Zapatashura's Avatar
 
Reputacja: 1 Zapatashura ma wspaniałą reputacjęZapatashura ma wspaniałą reputacjęZapatashura ma wspaniałą reputacjęZapatashura ma wspaniałą reputacjęZapatashura ma wspaniałą reputacjęZapatashura ma wspaniałą reputacjęZapatashura ma wspaniałą reputacjęZapatashura ma wspaniałą reputacjęZapatashura ma wspaniałą reputacjęZapatashura ma wspaniałą reputacjęZapatashura ma wspaniałą reputację
Cytat:
niektórzy poszukują przecież Golkondy lub chcą znów stać się śmiertelnikami, albo po prostu szukają spokoju jak np. Innconu. Co o tym sądzicie?
Że to banda kretynów.

Nawiązując do sfery mechanicznej (o której już mi wytknięto, że jej nie pamiętam- mach, mach Migdael)- WoD w odróżnieniu od oWoD o wiele ładniej precyzuje wszystko, co dotyczy aktu diabolizmu, zysków z niego płynących jak i oczywistych minusów i reguły te nie zmieniają się z podręcznika na podręcznik.
Pomijając więc samo siorbanie jako takie, diableria zapewnia poza oczywistym zwiększeniem się siły krwi, także zyski bardziej przyziemne czyli darmową kropką w umiejętności/dyscyplinie. Dzięki temu diableria staje się bardziej kusząca, choćby dlatego że jest jakiś sens w diabolizowaniu kogoś o słabszej krwi (bo poprzednio to można to było robić jedynie w ramach sportu, bo w zysk z tego był żaden). Skoro diabolizm daje zysk niemal zawsze, to niemal zawsze opłaca się go popełnić.
Z drugiej strony straty są też o wiele fajniejsze- na dzień dobry automatyczna utrata człowieczeństwa (a potem bonusowo jeszcze możliwość dalszej degeneracji), szansa na uzależnienie się od krwi no i legendarne już żyłki diabolisty (których wykrycie zresztą też jest opisane z dokładnością instrukcji cepa, więc nie ma żadnych dyskusji czy "5 sukcesów wystarczy, czy nie").
Z racji lepszego przemyślenia mechanicznego aktu diabolizmu, gracz ma jasny obraz możliwych zysków i strat z niego płynących. Z jednej strony oszczędność czasu na zdobycie potęgi i doświadczenia, z drugiej nieubłagana degeneracja (nie ma wszak już żadnych ścieżek oświecenia, dzięki którym mogliśmy szaleć po mieście jak Krueger na szale sterydowym).

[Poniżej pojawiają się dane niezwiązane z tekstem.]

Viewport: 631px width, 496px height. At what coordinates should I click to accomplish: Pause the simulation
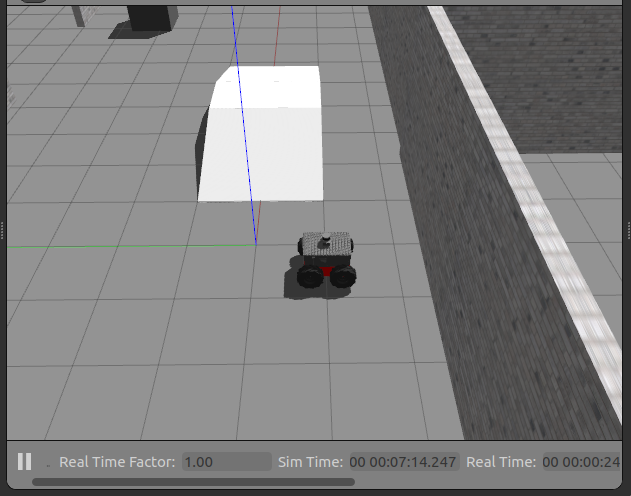pos(25,461)
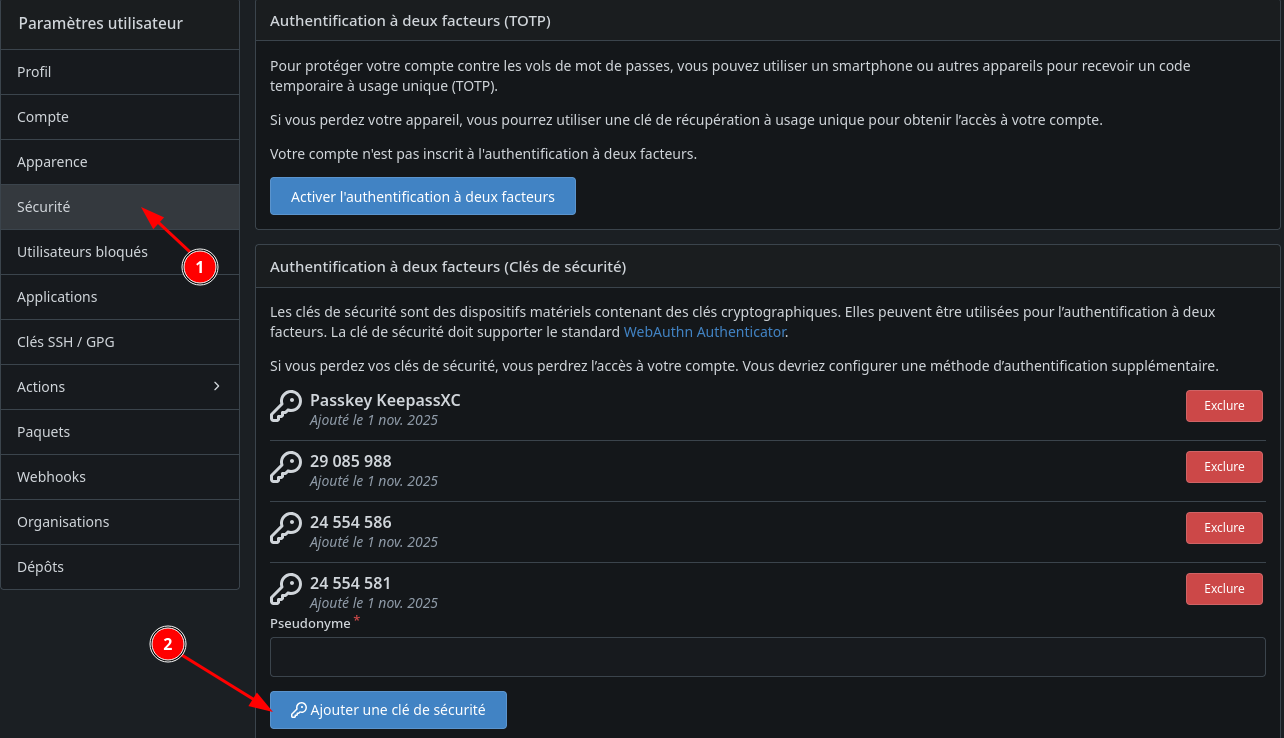The width and height of the screenshot is (1284, 738).
Task: Open the Profil settings page
Action: click(35, 72)
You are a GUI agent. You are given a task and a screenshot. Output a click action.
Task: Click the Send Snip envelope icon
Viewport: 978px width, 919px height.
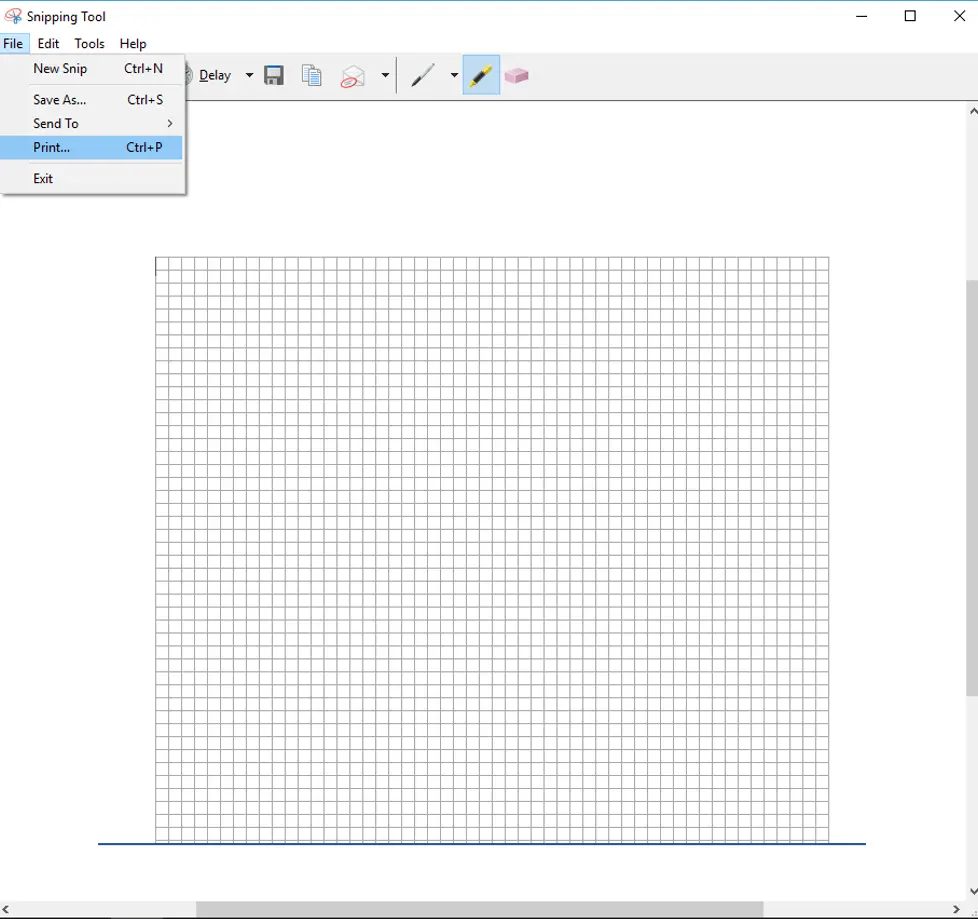[352, 76]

W grze zasadniczo wszystko wygląda dokładnie tak samo- niby zyski są spore, ale po 7 diaboliźmie mamy zapewnioną śmierć mózgową. Tym samym diabolistów się z oczywistych względów nie lubi, ale z drugiej strony większość normalnych wampirów aktu tego nie popełni więcej niż powiedzmy dwa razy. Strach przed utratą panowania nad samym sobą to całkiem fajny hamulec.
 

Ostatnio edytowane przez Zapatashura : 23-02-2009 o 22:38.